Donna Saurage, of the Community family, says since "this is our centennial, our roots are in Baton Rouge since 1919, and we are the largest family-owned retail coffee brand in America, to celebrate we are gathering Community Coffee stories from our customers, friends, employees, retirees, vendors, etc.
"Wouldn’t it be fun to hear those stories from your readers? Will you ask them?

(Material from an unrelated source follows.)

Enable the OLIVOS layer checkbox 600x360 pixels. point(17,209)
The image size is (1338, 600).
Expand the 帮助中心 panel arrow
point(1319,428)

I would love to hear YOUR Community Coffee story."
You can send your stories to me, or directly to the company at email@example.com.
My Community story
On a vacation drive across the Florida Panhandle one autumn, we had planned to spend Saturday night in Tallahassee.
I had cleverly checked and found that Florida State had an away football game, but not so cleverly failed to note that Florida A&M had a homecoming game that Saturday.
Finding no room at the inns near Interstate 10, we drove on, finally finding a small motel well east of town.
In the morning I was still tired from the long drive, and needed some strong coffee. But we had forgotten to pack our stash of Community, and the in-room coffee resembled dishwater.
I shuffled into the lobby hoping for some coffee just slightly better than the stuff in the room, but not expecting much.
But there stood THREE gleaming urns of different Community roasts. As I stared in awe (possibly crying a little with joy), the clerk observed, "You must be from Louisiana — we get that reaction a lot."
"As welcome surprises go, it is among my top two or three…"
June Street has a message for Mike Buchart, who said he had great raccoon recipes but was having no luck hunting them:
"After raccoons ate all the goldfish in our pond, my husband declared war on them. He got a Havahart trap and started capturing them last year.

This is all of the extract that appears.